1 CHRISTMAS MESSAGES: JUNK MAIL AND MULTIPLE MESSAGES

2 The world around us communicates all kinds of messages about Christmas, many of which are just inaccurate: Christmas is about getting gifts Christmas is a time to “eat, drink and be merry”. Christmas is a time to be “home for the holidays”.

3 Is the comfort of home so popularized in our culture the same as the comfort spoken of in Scripture?
The world that Jesus was born into was a world where: Israel was little more than occupied territory of the Roman empire. the people of Israel were captives within their own nation, slaves within their own homes. there were increasingly negative attitudes towards those of Israelite nationality. The book of Isaiah was one of the most popular works among Jews at the time of Christ.

4 In Isaiah 40, God, through the prophet Isaiah, delivers some specific promises to God’s people, who at this point in their history were becoming nervous about the growing and increasingly violent Assyrian empire situated to the north-east of Israel. “Comfort, comfort my people, says your God. Speak tenderly to Jerusalem, and proclaim to her that her hard service has been completed, that her sin has been paid for, that she has received from the Lord’s hand double for all her sins.” (Isaiah 40:1-2)

5 In the years before Christ’s birth, this passage was heralded as an immanent promise of God.
To the mind of the first century Jew, this most certainly meant an end to the Roman occupation of Israel. As visions of this coming comfort proliferated Israel, the people of Israel lost sight of another equally revealed promise of God in His word. In a profound way, their hopes of freedom from Roman oppression short circuited their proper interpretation of Scripture.

6 A number of years after the writing of this passage from Isaiah – sometime around 600 B.C. - God’s people found themselves in an even greater heap of trouble.

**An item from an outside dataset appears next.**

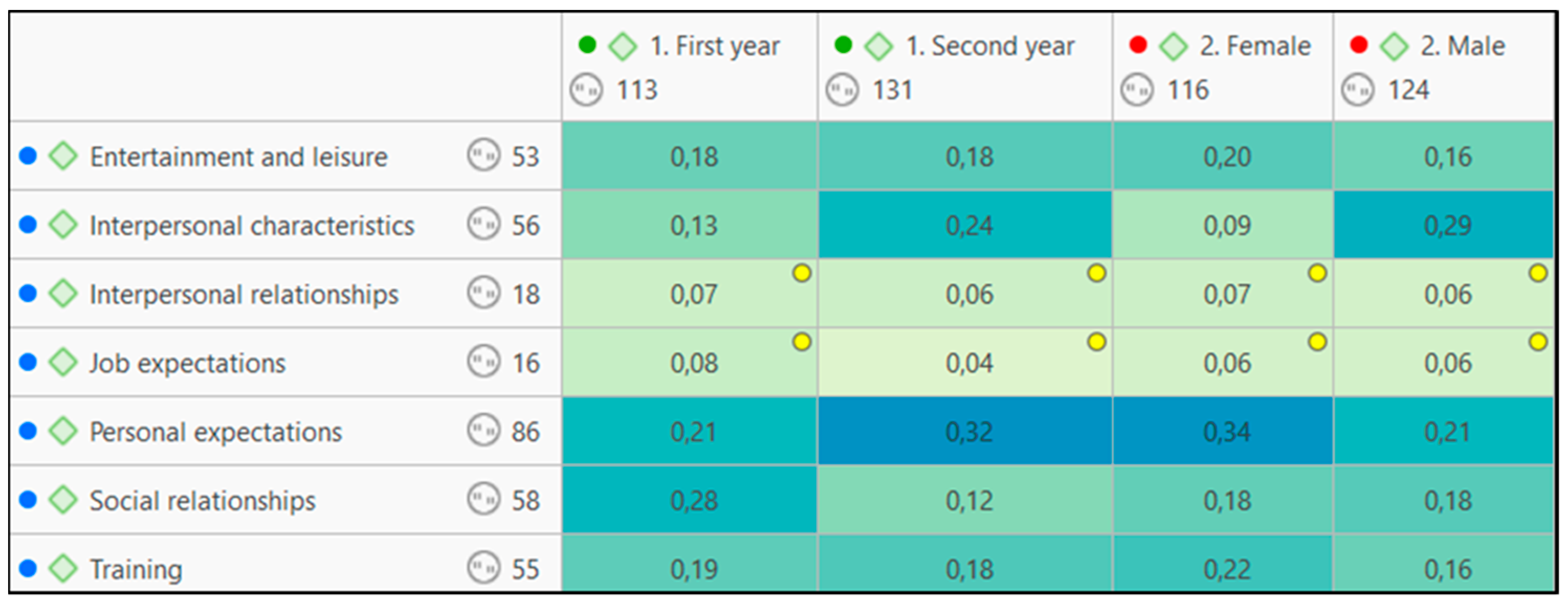Click the dark teal 0,29 Male cell
This screenshot has height=609, width=1568.
[1447, 226]
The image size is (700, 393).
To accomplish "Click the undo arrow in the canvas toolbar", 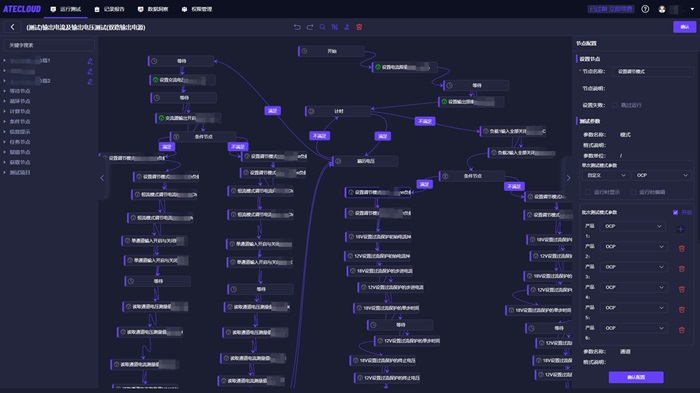I will 297,27.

At this time, two Israelite men began to speak to the people of Israel about what would shortly occur, each purporting to be speaking on behalf of God. Hananiah, who confidently declared that in very short order, though difficulty would be experienced, God would bring comfort to His people by intervening and causing them to return to Israel, to their homes. Jeremiah, who spoke of God bringing comfort to His people, but rather that bringing them home, the comfort would come via God’s presence with His people while in exile in a foreign land.

7 “Therefore the Lord himself will give you a sign: The virgin will conceive and give birth to a son, and will call him Immanuel” (Isaiah 7:14). Immanuel simply means “God with us” or “God is with us”. The promise of the Messiah was not that the people of Israel would somehow be taken to be with God, but in an incredible way, God would come to be among His people. In their rush to experience a release from the oppressive rule of Rome at the hand of the Messiah, the religious leaders of Israel had misunderstood the comfort of which Isaiah had written.

8 In the scriptural Christmas story, we see that rather than the development of a “home for the holidays” theme, an “away from home” theme is generated. Joseph and Mary had made the arduous trip from home because of a Roman census edict. Christ’s birth takes place not in a comfortable bed in a cushy home; no, Christ was born in a cave designed for housing livestock.

9 Jesus “who, being in very nature God, did not consider equality with God something to be used to his own advantage; rather, he made himself nothing by taking the very nature of a servant, being made in human likeness” (Philippians 2:6-7). Jesus somehow left the infinite comfort of His place in heaven, the indescribable safety of the eternal relationship among Father, Son and Holy Spirit, and moved into our neighbourhood here on earth. The first Christmas was an “away from home for the holidays” experience for all involved. And yet, the story is filled with peace, joy and comfort because in the midst of turmoil and struggle God was uniquely present.